- Born: February 26, 1968 Agdam District, Azerbaijan SSR
- Died: February 26, 1992 (aged 24) Khojaly
- Allegiance: Republic of Azerbaijan
- Conflicts: First Nagorno-Karabakh War
- Awards: National Hero of Azerbaijan 1992

= Janpolad Rzayev =

Azerbaijani soldier

Janpolad Yagub ogly Rzayev (Canpolad Rzayev) (26 February 1968, in Agdam District, Azerbaijan SSR – 26 February 1992, in Khojaly) was a recipient of the National Hero of Azerbaijan who fought during the First Nagorno-Karabakh War in the early 1990s.

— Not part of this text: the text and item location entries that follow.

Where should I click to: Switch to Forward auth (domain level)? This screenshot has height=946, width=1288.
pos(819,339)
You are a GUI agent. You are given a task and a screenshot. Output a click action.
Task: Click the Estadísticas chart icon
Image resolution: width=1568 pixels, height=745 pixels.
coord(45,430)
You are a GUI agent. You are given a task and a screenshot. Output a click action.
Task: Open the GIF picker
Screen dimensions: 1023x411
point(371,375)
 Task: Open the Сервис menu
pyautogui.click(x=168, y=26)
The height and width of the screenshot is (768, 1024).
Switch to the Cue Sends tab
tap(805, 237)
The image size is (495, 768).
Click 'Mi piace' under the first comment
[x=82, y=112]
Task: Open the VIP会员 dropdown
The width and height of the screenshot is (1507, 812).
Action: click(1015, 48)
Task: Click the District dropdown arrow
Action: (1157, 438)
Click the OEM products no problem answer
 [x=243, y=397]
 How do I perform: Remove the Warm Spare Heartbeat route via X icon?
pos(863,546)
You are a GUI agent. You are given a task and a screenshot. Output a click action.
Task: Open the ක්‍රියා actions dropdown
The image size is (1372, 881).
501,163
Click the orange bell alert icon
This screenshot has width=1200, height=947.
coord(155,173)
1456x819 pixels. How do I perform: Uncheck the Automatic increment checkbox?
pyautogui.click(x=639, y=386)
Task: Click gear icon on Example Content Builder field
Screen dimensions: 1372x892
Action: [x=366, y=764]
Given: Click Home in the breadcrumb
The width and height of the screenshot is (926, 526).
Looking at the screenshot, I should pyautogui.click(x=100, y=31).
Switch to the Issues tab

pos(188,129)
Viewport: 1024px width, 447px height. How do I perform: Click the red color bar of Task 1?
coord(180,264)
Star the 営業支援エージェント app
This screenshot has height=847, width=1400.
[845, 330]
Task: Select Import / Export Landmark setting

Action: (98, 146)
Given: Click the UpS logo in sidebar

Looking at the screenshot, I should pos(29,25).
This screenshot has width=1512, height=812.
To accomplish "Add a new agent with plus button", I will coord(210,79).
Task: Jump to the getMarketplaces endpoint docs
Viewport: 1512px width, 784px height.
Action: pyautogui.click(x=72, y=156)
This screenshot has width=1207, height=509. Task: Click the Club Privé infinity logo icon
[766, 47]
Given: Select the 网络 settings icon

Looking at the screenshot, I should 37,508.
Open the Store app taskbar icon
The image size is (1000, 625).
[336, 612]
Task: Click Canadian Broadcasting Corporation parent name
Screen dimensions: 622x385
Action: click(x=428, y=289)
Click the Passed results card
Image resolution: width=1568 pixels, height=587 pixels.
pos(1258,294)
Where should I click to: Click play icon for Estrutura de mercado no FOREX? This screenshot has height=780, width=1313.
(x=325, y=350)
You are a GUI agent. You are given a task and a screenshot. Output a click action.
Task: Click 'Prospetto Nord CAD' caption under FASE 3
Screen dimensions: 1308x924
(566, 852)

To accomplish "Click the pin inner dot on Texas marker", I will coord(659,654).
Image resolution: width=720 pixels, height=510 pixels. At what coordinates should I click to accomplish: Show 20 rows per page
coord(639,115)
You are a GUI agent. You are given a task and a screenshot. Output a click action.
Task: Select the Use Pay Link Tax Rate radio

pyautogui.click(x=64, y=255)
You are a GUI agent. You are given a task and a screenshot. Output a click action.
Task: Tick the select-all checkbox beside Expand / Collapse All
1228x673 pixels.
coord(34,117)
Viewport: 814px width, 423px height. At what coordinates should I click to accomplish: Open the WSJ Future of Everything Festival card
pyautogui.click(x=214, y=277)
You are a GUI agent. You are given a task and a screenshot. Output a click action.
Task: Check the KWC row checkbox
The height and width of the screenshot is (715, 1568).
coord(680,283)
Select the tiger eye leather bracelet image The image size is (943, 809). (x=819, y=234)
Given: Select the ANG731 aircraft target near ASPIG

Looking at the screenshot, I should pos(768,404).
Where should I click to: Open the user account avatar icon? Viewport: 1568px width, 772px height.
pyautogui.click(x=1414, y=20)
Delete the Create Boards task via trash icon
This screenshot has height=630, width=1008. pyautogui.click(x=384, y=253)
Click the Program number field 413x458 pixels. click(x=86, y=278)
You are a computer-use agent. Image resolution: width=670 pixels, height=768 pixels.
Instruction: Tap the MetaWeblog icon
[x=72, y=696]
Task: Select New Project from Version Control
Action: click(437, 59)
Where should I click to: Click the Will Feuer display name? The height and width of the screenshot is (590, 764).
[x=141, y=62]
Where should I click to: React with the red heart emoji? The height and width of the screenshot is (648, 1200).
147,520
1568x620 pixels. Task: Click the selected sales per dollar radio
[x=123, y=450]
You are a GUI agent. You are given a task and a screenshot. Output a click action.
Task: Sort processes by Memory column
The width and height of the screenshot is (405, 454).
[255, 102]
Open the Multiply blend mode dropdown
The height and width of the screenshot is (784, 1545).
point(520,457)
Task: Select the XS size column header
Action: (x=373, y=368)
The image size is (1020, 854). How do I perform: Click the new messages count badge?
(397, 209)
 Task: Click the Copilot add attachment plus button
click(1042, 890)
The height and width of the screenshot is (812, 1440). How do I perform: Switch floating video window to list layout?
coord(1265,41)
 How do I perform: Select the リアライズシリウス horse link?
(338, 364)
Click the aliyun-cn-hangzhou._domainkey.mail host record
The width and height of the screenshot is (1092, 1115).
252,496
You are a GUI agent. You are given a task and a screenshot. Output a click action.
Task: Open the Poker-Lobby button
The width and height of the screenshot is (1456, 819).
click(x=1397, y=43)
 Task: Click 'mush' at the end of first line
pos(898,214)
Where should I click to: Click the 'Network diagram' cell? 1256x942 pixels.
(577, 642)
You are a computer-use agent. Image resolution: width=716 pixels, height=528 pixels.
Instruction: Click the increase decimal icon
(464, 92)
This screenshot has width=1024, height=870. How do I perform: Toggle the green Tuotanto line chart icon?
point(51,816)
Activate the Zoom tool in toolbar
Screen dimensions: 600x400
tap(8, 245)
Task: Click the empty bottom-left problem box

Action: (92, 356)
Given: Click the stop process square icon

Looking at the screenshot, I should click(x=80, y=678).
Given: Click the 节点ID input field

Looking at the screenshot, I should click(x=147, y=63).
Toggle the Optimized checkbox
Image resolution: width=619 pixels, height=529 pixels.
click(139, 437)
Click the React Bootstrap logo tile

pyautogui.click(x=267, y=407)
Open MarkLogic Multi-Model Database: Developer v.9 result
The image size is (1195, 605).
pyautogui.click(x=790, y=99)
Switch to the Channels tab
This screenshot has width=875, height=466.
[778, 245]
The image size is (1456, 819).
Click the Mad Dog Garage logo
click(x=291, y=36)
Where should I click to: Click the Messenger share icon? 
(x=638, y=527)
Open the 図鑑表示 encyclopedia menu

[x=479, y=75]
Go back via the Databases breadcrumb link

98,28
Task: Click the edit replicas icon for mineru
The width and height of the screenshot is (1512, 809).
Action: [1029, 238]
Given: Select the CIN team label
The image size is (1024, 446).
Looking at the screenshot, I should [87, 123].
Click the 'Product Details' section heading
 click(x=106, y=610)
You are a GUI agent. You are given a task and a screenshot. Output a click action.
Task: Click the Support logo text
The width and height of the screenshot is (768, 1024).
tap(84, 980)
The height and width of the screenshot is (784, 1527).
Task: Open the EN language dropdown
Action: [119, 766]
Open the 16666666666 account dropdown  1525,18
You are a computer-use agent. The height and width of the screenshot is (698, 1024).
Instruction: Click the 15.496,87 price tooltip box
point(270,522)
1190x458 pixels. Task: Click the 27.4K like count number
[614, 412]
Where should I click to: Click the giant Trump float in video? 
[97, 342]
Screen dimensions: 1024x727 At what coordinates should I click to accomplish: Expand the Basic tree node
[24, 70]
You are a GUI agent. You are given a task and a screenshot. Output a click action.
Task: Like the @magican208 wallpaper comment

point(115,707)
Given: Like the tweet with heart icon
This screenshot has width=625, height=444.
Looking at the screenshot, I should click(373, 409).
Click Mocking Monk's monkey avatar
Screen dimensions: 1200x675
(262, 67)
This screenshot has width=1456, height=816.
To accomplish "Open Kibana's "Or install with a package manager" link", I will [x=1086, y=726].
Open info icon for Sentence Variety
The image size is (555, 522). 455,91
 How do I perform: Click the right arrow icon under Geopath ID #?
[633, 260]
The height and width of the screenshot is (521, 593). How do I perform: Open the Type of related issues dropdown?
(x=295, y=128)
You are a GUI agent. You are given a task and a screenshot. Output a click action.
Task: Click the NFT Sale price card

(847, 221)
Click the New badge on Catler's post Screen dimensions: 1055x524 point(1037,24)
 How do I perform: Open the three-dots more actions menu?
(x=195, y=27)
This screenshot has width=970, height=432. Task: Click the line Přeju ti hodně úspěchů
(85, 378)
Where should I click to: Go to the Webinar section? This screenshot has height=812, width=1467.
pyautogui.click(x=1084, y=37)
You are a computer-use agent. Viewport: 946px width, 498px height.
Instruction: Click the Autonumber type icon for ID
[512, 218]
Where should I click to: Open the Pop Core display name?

== Early life and education ==
Rzayev was born on 26 February 1968 in Chukhurmakhla village of Agdam District of Azerbaijan SSR. He completed his secondary education at Ahmedavar village secondary school. From 1988 through 1990, Rzayev served in the Soviet Armed Forces and received the rank of lieutenant. When the First Nagorno-Karabakh War started, Rzayev returned to Azerbaijan and voluntarily went to the front-line.

=== Personal life ===
Rzayev was married and had two children.

== Nagorno-Karabakh war ==
Rzayev participated in battles around the Khramort, Khanabad, Askeran and Karakand villages. Khojaly was captured by ethnic Armenian forces on 26 February 1992 during the First Nagorno-Karabakh War. At least 161 ethnic Azerbaijani civilians from the town of Khojaly were killed by Armenian soldiers on 26 February 1992. Janpolad voluntarily went to the Khojaly to help hundreds of Azerbaijani civilians fleeing from the town.

== Honors ==
Janpolad Yagub ogly Rzayev was posthumously awarded the title of the "National Hero of Azerbaijan" by Presidential Decree No. 833 dated 7 June 1992.

He was buried at a Martyrs' Lane cemetery in Agdam District.

== Sources ==
- Vugar Asgarov. Azərbaycanın Milli Qəhrəmanları (Yenidən işlənmiş II nəşr). Bakı: "Dərələyəz-M", 2010, səh. 248.